Start of GIVEN RECORDS
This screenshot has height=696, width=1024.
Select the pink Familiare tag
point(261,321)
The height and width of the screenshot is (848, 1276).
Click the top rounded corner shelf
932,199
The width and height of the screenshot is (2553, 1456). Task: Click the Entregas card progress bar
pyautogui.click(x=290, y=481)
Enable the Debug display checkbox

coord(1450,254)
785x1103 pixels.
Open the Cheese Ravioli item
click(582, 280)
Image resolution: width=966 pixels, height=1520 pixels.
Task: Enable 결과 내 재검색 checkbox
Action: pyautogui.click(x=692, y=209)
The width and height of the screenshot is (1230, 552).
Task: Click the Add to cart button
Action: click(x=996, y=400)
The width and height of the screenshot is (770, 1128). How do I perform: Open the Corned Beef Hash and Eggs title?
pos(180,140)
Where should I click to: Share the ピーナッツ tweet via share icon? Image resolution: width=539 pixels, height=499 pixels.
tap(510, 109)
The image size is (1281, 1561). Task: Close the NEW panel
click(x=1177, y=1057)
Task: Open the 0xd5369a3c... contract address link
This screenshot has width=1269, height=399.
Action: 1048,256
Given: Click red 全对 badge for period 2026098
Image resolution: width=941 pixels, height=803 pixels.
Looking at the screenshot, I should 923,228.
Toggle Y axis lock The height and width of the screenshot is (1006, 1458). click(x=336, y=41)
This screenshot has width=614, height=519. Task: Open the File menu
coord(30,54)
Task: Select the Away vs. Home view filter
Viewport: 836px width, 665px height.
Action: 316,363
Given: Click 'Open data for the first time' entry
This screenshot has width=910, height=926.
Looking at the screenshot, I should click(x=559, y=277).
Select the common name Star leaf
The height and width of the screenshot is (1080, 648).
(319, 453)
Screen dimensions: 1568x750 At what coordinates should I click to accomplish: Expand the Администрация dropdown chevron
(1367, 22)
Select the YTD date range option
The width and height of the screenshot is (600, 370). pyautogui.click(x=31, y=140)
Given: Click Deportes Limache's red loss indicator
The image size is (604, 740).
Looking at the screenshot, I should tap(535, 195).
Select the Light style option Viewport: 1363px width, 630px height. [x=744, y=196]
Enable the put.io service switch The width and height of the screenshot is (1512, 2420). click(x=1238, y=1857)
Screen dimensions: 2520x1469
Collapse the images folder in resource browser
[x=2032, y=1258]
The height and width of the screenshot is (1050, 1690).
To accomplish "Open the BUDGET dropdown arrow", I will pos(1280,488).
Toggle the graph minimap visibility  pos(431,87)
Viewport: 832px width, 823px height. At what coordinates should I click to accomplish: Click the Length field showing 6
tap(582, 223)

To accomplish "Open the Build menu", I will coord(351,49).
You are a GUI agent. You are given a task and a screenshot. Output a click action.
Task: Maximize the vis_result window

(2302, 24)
End of GIVEN RECORDS
REQUIREMENT = Find each line in the data above with the word "Toggle", then copy it.

SOLUTION FOR THIS TASK =
Toggle Y axis lock The height and width of the screenshot is (1006, 1458). click(x=336, y=41)
Toggle the graph minimap visibility  pos(431,87)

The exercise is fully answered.